The detective nodded. "I'm sorry I didn't look into your sister's disappearance."
There was a moment when Sergeant Hightower stared her down, but then he lowered his gaze and nodded back. They had a job to do now, and both the sergeant and detective had been trained to move forward.
"We should split up and cover male and female potential victims," said Aaron and noted that Pearce made an effort to catch his eye, suggesting that she would take on the weirder element of the Cass Corridor, and had probably already made contact with them.
"We'll take the men," Morgan offered.
"I'll make the introductions for you," said Hightower, and Morgan handed him a file containing the information he had collected, augmented by everything Garcia had managed to pull out about the probable victims.
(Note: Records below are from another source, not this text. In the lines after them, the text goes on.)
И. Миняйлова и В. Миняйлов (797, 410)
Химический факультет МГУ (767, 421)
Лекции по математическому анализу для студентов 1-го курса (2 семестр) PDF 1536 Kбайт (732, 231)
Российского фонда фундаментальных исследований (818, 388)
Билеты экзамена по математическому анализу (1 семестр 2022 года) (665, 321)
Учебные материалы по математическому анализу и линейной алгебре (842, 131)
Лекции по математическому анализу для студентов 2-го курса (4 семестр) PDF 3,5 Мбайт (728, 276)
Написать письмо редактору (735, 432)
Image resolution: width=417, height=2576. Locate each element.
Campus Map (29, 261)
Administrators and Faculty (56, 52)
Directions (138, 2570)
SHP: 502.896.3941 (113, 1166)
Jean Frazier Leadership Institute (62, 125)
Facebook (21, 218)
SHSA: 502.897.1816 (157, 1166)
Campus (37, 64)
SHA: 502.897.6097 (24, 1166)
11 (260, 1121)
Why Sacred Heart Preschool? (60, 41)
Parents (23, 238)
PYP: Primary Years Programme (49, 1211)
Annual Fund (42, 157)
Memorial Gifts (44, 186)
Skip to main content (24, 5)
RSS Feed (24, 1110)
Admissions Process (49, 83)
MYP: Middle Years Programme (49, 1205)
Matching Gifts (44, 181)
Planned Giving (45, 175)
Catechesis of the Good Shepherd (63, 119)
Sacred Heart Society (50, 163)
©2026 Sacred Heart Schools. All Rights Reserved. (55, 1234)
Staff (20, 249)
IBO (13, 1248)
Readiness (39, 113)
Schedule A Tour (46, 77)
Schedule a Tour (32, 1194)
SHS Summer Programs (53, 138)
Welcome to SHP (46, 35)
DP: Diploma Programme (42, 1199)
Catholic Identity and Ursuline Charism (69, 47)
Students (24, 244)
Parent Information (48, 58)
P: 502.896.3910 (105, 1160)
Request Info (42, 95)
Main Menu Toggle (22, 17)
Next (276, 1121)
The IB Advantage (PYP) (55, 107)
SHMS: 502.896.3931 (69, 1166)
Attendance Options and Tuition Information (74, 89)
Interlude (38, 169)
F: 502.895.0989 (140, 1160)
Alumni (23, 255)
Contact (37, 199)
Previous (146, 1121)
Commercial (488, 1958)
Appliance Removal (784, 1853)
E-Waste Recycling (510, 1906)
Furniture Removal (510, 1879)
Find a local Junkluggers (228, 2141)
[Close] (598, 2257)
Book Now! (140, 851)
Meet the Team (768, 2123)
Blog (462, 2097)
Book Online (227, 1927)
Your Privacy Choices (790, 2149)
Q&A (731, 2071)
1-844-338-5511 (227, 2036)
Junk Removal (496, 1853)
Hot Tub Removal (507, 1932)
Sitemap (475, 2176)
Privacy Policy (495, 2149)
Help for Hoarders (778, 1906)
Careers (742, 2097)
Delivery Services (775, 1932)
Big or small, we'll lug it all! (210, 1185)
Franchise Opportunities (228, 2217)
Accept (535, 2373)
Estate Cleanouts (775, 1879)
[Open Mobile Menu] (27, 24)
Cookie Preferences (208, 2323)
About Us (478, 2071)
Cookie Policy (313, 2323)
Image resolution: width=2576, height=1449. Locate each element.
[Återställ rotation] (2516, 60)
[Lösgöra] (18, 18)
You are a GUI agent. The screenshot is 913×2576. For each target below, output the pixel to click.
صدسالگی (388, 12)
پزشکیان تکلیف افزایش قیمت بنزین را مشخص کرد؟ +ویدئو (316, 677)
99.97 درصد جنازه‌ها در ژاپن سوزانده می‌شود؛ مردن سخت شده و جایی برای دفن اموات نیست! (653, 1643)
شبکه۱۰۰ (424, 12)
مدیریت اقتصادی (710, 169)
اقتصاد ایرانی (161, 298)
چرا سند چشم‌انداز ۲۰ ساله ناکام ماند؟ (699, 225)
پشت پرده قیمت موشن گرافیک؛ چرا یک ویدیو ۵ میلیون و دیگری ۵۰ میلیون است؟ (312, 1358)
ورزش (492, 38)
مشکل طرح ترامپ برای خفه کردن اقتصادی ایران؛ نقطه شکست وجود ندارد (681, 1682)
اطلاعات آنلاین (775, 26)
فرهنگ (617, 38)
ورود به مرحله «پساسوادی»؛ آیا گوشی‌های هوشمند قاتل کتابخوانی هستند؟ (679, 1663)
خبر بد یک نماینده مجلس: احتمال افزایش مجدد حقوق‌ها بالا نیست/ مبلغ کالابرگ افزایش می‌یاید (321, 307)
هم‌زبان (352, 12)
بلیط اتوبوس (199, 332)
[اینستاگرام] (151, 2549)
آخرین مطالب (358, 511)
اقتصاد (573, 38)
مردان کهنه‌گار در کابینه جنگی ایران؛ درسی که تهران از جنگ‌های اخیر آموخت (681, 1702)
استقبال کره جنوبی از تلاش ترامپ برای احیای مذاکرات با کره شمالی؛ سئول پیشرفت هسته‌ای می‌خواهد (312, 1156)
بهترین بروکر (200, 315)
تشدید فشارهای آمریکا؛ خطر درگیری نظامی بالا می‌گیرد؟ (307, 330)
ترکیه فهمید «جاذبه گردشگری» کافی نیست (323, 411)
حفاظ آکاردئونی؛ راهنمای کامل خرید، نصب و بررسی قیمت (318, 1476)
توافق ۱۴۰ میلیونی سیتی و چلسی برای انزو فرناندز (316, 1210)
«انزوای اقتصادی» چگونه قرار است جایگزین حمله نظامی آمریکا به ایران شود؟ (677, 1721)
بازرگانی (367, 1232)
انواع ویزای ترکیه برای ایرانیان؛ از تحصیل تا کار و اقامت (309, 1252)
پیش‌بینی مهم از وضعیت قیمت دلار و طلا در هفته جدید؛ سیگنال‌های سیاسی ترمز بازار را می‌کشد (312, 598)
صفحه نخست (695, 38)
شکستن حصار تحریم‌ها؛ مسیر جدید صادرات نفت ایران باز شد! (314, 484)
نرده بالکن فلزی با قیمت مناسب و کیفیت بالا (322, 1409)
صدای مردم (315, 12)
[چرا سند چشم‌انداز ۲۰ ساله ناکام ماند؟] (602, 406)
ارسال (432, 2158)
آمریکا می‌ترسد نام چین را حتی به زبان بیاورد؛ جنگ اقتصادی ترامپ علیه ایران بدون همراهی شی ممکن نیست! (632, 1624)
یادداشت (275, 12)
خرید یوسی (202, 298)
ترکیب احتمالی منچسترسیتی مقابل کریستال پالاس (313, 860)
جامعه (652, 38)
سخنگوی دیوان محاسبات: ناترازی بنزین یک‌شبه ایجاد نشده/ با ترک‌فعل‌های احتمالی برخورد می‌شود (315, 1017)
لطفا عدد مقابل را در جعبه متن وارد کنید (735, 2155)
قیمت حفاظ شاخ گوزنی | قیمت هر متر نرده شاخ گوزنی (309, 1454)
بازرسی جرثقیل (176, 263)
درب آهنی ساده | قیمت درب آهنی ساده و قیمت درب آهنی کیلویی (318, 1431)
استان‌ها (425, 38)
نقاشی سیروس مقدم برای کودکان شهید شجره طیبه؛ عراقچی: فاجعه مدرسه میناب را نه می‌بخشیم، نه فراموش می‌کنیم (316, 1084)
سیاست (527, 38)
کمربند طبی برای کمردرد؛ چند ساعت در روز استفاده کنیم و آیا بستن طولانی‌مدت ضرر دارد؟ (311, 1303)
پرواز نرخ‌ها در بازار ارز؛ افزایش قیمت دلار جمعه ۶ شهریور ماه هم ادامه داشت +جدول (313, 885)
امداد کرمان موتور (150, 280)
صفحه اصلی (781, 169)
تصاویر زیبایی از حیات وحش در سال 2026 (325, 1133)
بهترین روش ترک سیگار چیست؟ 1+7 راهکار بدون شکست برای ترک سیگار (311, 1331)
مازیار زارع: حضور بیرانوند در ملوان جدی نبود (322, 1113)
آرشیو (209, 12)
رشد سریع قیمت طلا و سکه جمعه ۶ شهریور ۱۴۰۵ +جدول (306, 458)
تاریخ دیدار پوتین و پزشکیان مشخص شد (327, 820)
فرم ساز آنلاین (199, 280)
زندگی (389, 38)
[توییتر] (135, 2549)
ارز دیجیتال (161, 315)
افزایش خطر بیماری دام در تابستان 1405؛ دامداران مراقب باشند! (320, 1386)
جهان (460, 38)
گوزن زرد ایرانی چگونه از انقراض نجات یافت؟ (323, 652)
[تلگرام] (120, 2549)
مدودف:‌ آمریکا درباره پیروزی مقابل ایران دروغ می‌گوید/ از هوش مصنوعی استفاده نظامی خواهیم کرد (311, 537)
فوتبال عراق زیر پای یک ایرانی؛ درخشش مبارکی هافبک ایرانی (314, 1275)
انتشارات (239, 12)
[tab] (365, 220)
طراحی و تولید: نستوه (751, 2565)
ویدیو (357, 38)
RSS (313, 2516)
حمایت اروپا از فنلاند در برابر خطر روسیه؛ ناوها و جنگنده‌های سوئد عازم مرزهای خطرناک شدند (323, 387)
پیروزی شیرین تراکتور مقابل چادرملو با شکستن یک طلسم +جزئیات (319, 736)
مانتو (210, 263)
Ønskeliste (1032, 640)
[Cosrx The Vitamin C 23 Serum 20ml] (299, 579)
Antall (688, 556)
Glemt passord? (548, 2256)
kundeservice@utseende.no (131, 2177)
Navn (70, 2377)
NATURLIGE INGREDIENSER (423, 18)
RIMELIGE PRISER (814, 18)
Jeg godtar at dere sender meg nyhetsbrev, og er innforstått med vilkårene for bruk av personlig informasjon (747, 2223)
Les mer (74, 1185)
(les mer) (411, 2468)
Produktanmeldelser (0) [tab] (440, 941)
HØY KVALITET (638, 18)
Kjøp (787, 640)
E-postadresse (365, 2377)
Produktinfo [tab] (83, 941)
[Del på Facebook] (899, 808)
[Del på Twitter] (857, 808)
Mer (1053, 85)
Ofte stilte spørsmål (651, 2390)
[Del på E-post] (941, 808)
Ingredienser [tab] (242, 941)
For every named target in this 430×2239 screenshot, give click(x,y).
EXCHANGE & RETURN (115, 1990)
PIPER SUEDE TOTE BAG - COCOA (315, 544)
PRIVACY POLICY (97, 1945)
"Stay close to your phones. If anyone's out of place, Detective Benning can get a name and a description to our patrol cars as quickly as possible," Aaron instructed, waiting for the woman's acknowledgement, which she gave quietly, evidently feeling wretched about having entirely missed the presence of a prolific serial killer on her patch.
0o0
Jeff Bedwell, no matter the pressure he was under, was a gracious host, so he bought the three agents still in his conference room coffee from his own private stash. Coffee, after all, was more or less the grease that kept the lumbering machine that was interdepartmental cooperation moving.
"You really believe he's about to abduct someone again?" he asked, as Rossi and his colleagues greedily inhaled caffeine.
"It's coming soon," Rossi replied. "Tonight. Tomorrow. We know he sticks to a tight cycle."
"The question is, why alternate victims in clusters of men and women?" Doctor Reid asked, frowning at the screen displaying the victims' photographs.
Bedwell followed his gaze, pleased that he'd called this team in. He was good, but they were trained to ask the weird questions – and it was working.
"Why take the men at all?" Agent Jareau questioned.
"What do you mean?" Jeff asked, with a frown.
"Uh, we said he sees these people as disposable," she explained. "It doesn't matter if they're male or female."
"For a sexual sadist, male or female isn't important," Agent Rossi considered. "The torture itself is the sex."
"But… wouldn't' it be much easier to approach a prostitute?" their media liaison argued.
"She's right," Agent Reid reflected. "A prostitute will get into a car with an unsub. It's a victim he can isolate easily with no witnesses."
There was a thoughtful silence, which Dave Rossi broke. "Is Hightower's mother still here?"
Jeff nodded. "She's resting in my office."
"JJ, see if she's willing to talk to us," the older agent instructed. "I want to know everything I can about her daughter."
"In the meantime, we need to figure out how he's separating his male victims from the pack," the young doctor suggested.
Assuming there's only one of the bastards, thought Jeff.
Rossi nodded, as if he'd heard him. "And hope that Hightower gives us an edge on the street."